[Problem details]
Would you copy out each line of the records below that includes the word "computer"?
═══ Information provided ═══
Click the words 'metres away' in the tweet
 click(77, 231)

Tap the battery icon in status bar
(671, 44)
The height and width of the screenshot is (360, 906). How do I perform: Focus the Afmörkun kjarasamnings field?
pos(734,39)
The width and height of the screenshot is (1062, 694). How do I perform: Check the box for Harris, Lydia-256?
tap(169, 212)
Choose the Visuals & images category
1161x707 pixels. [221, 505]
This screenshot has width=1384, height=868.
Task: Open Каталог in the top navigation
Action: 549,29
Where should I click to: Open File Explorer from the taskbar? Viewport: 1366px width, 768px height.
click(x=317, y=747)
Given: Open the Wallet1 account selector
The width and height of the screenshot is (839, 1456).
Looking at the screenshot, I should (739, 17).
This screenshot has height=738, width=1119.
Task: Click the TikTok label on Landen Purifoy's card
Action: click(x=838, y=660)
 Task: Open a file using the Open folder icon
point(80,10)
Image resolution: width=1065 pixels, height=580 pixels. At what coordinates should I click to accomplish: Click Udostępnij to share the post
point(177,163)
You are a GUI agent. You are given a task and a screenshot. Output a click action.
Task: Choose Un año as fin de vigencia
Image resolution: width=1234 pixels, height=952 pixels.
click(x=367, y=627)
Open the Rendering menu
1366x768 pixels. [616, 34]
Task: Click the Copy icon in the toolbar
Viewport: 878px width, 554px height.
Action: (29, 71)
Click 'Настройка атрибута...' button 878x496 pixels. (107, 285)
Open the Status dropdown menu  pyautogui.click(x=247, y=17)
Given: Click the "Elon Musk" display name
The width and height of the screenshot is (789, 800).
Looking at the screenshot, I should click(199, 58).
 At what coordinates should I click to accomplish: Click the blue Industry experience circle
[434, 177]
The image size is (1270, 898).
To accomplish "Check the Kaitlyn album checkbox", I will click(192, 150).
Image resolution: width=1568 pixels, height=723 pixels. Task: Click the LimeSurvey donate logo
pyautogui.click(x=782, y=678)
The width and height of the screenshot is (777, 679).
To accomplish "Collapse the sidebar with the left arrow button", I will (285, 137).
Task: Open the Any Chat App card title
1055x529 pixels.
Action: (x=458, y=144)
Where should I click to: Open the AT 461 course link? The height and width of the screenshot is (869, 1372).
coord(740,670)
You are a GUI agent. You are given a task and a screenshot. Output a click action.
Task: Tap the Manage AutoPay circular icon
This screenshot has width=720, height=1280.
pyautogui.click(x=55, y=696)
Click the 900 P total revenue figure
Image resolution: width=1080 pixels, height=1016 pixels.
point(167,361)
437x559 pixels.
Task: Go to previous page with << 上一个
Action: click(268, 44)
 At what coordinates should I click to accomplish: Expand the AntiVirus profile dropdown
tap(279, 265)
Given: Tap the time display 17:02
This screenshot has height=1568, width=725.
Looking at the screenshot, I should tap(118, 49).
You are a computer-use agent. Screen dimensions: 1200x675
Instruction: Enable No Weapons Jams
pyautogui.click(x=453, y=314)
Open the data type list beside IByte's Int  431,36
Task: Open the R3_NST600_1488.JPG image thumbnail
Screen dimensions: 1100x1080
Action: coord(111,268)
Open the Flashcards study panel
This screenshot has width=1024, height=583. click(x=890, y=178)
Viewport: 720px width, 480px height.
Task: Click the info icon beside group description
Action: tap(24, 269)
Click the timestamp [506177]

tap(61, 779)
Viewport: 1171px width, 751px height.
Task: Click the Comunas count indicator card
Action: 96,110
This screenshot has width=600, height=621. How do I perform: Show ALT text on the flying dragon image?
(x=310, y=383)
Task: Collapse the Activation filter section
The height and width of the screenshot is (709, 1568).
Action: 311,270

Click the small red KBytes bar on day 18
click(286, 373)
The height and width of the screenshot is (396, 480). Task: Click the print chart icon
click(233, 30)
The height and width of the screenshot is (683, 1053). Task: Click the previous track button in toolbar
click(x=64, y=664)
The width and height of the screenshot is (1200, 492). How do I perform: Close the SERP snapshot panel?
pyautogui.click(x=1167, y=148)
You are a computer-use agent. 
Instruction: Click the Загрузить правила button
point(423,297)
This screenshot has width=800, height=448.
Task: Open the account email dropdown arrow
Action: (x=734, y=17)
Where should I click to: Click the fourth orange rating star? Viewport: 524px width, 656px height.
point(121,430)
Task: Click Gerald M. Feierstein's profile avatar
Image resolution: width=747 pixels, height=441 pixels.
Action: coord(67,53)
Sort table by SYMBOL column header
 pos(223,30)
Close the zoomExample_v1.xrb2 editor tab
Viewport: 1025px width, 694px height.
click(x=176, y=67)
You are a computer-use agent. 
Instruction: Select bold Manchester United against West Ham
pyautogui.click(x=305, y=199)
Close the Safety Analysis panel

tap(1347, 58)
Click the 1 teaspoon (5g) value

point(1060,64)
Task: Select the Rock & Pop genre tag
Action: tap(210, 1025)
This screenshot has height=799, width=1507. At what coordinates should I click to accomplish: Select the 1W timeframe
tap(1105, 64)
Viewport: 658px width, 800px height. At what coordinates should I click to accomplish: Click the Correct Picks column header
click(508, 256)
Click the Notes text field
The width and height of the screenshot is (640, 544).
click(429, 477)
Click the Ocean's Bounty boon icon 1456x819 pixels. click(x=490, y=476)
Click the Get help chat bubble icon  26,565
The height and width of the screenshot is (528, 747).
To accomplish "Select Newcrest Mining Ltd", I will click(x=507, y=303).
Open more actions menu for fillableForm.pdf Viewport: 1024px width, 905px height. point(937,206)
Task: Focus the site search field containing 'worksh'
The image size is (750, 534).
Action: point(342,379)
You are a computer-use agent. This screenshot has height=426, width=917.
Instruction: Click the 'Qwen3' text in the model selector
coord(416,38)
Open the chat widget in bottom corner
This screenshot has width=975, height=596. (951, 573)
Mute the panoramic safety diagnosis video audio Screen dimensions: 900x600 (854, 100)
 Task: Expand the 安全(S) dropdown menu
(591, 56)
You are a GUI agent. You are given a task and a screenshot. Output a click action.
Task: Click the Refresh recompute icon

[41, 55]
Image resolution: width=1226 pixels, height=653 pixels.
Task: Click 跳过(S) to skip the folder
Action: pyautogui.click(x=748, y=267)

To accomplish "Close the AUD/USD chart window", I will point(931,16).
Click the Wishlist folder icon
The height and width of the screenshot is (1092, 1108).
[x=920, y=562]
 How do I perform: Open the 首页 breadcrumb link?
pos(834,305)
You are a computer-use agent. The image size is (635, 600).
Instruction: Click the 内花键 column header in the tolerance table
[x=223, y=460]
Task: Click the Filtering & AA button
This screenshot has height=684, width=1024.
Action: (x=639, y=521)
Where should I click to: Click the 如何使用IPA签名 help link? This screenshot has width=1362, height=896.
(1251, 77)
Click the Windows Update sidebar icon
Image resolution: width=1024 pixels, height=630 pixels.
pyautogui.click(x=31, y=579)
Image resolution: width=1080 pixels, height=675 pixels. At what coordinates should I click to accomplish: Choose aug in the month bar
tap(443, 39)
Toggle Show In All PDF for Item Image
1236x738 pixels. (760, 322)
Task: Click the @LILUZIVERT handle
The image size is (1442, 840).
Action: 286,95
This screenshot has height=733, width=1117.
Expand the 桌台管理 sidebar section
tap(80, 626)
═══
[Reply]
You are a computer-use agent. Screen dimensions: 1200x675
You are a computer-use agent. 
You are a computer-use agent. 
You are a computer-use agent. This screenshot has height=426, width=917.
You are a computer-use agent. The image size is (635, 600).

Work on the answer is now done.